The English class is very small with wood benches and some colored vocabulary posters. The English teacher , Mister Mai tries to compensate by his good will and I have to say I was surprised to see to what level he brought the older children from the school only in three years.  

Today I had three classes of two hours: 10 years old, 15 and 16-18. It was quite challenging because I never taught before and besides that I know very little about the Khmer culture and language. I felt like every gesture counted and I tried to teach them as much as I could, make it fun and involve them in the dialogue. Conclusion of the day: I have to learn how to draw better, get used to stand and talk all day long and smile every time I don't understand something. 
There are many things  I want to do here besides the English classes. First I would like to get some working computers because there are only two old Pentium left for one hundred brains. As I noticed it is very complicated to receive donations in computers because the governmental restrictions. The only solution I could foresee for now is to get donations in money and buy the computers here. For now we are also using my computer for projecting DVDs but it is crucial to ensure some continuity. For that the English teacher would need a decent laptop as well. 

I am also going to organize some workshops with the staff on computer use and media literacy. I believe they could pass on the knowledge and that's important. How about you? What would be the first thing you would teach to one hundred children and why?

Monday, August 22, 2011

Arrival in Phnom Penh

After 1.30 h flight from Bangkok + 15 min delay I arrived in Phnom Penh. First impression from the plane was that we are arriving to a flooded country. There was water everywhere and we all wondered if that´s normal or not. Later on I discovered that recent flood of Philippines affected a little bit Cambodia as well but nothing serious.

De Phmom penh
I was very worried about the visa process after experimenting quite some adventures in Thailand but the process went along smoothly and the real adventure started when you got on the street.

A member of the CWS staff was waiting for me and we took a Tuk-Tuk (local moto-taxi) towards the school where all the other volunteers were having a farewell party. 

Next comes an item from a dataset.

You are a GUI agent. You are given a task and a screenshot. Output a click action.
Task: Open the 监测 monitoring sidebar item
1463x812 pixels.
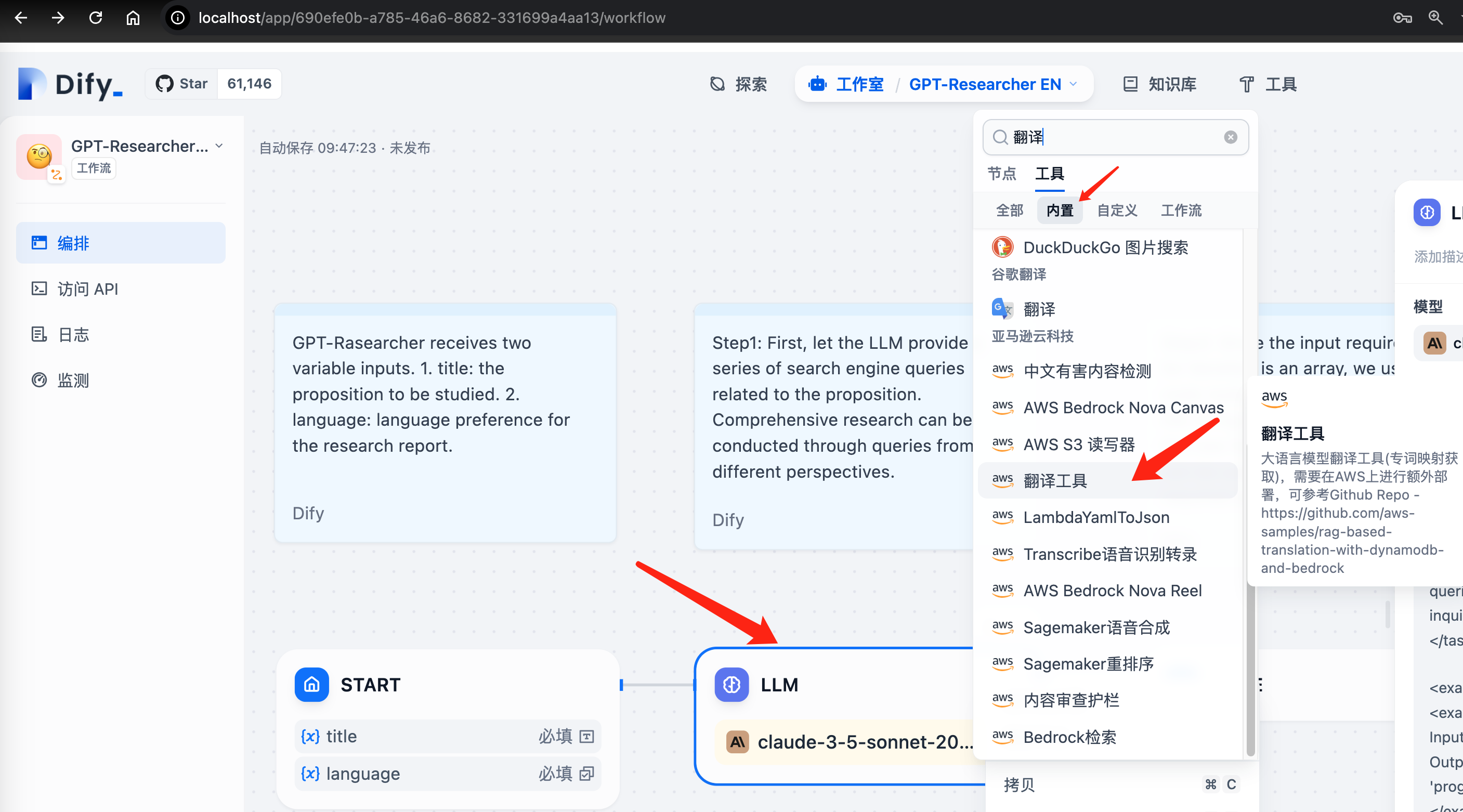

You could get a feeling of the Phnom-penhian traffic from the next video, as from my side I have to admit I admire a lot their chaos order. 

Sunday, August 21, 2011

Why Cambodia?

After volunteering in many educational programs in Romania and Peru I really wanted to see how the system works in an Asian country and I choose Cambodia because it´s a country where everything needs to be build. With a strong NGO network, a literacy fraction of 74% in a population of 15.1 million inhabitants, Cambodia has the best economic records in Asia, with economic growth of 6.0% for the last 10 years. 

One Dollar, Sir!

I was curious to see how eager to learn people can be after decades of civil war in a country where half of the education is done in private schools. How can the open education and the open educational resources can help the people that can´t access the private education? How do we organize our teaching strategies in a country that made the gap to mobile internet and where 50% of the population is younger than 22 years old. 

With all these questions in mind and many ideas for projects I arrived in Cambodia in order to see what is that people really need and how could I contribute to that.